-------- Entries provided --------
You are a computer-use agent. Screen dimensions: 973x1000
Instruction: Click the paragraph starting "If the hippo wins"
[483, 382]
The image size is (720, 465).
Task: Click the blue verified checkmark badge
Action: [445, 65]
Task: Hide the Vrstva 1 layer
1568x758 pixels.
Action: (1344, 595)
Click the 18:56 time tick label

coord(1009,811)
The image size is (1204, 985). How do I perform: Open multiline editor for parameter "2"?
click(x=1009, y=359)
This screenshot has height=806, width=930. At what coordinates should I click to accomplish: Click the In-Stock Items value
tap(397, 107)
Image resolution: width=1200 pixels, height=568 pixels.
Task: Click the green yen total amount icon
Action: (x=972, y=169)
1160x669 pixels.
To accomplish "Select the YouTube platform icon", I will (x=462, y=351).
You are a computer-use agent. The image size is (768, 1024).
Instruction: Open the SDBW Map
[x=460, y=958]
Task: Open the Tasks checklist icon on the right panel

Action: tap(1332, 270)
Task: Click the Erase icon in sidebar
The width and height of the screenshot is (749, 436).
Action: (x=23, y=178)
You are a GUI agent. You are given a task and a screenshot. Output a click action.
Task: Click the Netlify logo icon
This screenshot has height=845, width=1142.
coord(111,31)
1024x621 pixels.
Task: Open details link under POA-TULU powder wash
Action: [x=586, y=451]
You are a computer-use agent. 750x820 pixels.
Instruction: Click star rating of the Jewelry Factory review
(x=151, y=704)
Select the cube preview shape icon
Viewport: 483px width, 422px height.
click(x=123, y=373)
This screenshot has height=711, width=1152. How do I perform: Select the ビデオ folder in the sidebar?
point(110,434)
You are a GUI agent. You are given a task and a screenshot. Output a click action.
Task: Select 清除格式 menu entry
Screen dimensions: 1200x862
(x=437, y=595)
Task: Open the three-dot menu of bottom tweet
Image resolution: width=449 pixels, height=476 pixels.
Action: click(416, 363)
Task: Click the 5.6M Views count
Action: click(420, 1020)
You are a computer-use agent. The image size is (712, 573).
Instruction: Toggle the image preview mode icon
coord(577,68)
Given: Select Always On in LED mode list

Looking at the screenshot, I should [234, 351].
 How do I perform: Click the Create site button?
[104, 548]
--------
● **What you need to do**:
When a line above contains the string "computer", copy that line.

● **Solution to this problem**:
You are a computer-use agent. Screen dimensions: 973x1000
You are a computer-use agent. The image size is (768, 1024).
You are a computer-use agent. 750x820 pixels.
You are a computer-use agent. The image size is (712, 573).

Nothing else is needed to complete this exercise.